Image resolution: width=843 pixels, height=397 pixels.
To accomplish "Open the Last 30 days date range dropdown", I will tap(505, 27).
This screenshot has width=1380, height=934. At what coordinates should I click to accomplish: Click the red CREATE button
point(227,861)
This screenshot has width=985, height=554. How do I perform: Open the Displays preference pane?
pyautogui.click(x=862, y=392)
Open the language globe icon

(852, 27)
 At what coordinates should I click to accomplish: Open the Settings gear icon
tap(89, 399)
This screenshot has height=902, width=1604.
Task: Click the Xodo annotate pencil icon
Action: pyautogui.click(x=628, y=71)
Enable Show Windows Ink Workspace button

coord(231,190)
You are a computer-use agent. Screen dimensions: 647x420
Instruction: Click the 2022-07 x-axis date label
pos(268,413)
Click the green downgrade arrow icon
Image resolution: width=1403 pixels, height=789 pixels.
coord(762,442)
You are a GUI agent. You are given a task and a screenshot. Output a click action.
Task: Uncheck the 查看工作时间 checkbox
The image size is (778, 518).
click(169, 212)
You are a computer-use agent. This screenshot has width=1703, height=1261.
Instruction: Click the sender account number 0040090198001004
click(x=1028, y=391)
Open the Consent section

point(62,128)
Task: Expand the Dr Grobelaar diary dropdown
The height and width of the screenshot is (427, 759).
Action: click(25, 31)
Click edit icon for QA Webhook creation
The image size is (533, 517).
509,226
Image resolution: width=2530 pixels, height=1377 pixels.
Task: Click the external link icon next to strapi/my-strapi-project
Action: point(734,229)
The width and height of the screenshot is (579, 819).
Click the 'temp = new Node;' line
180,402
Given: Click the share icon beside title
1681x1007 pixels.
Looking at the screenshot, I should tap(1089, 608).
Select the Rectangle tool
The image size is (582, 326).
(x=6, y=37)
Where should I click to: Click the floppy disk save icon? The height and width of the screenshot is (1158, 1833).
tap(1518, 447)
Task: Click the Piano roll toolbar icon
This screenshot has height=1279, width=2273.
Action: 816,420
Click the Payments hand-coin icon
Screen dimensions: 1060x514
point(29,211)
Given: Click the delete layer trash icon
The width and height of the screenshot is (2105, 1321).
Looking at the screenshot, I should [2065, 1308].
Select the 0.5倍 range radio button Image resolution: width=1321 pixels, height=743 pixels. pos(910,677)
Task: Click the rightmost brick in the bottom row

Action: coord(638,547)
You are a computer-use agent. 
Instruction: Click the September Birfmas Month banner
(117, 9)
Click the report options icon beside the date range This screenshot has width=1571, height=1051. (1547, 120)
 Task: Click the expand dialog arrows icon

★ ★ ★

WHAT TO WORK ON:
Can you reproduce all the material exactly?

YOUR RESPONSE:
Image resolution: width=843 pixels, height=397 pixels.
To accomplish "Open the Last 30 days date range dropdown", I will tap(505, 27).
This screenshot has width=1380, height=934. At what coordinates should I click to accomplish: Click the red CREATE button
point(227,861)
This screenshot has width=985, height=554. How do I perform: Open the Displays preference pane?
pyautogui.click(x=862, y=392)
Open the language globe icon

(852, 27)
 At what coordinates should I click to accomplish: Open the Settings gear icon
tap(89, 399)
This screenshot has height=902, width=1604.
Task: Click the Xodo annotate pencil icon
Action: pyautogui.click(x=628, y=71)
Enable Show Windows Ink Workspace button

coord(231,190)
You are a computer-use agent. Screen dimensions: 647x420
Instruction: Click the 2022-07 x-axis date label
pos(268,413)
Click the green downgrade arrow icon
Image resolution: width=1403 pixels, height=789 pixels.
coord(762,442)
You are a GUI agent. You are given a task and a screenshot. Output a click action.
Task: Uncheck the 查看工作时间 checkbox
The image size is (778, 518).
click(169, 212)
You are a computer-use agent. This screenshot has width=1703, height=1261.
Instruction: Click the sender account number 0040090198001004
click(x=1028, y=391)
Open the Consent section

point(62,128)
Task: Expand the Dr Grobelaar diary dropdown
The height and width of the screenshot is (427, 759).
Action: click(25, 31)
Click edit icon for QA Webhook creation
The image size is (533, 517).
509,226
Image resolution: width=2530 pixels, height=1377 pixels.
Task: Click the external link icon next to strapi/my-strapi-project
Action: point(734,229)
The width and height of the screenshot is (579, 819).
Click the 'temp = new Node;' line
180,402
Given: Click the share icon beside title
1681x1007 pixels.
Looking at the screenshot, I should tap(1089, 608).
Select the Rectangle tool
The image size is (582, 326).
(x=6, y=37)
Where should I click to: Click the floppy disk save icon? The height and width of the screenshot is (1158, 1833).
tap(1518, 447)
Task: Click the Piano roll toolbar icon
This screenshot has height=1279, width=2273.
Action: 816,420
Click the Payments hand-coin icon
Screen dimensions: 1060x514
point(29,211)
Given: Click the delete layer trash icon
The width and height of the screenshot is (2105, 1321).
Looking at the screenshot, I should [2065, 1308].
Select the 0.5倍 range radio button Image resolution: width=1321 pixels, height=743 pixels. pos(910,677)
Task: Click the rightmost brick in the bottom row

Action: coord(638,547)
You are a computer-use agent. 
Instruction: Click the September Birfmas Month banner
(117, 9)
Click the report options icon beside the date range This screenshot has width=1571, height=1051. (1547, 120)
 Task: Click the expand dialog arrows icon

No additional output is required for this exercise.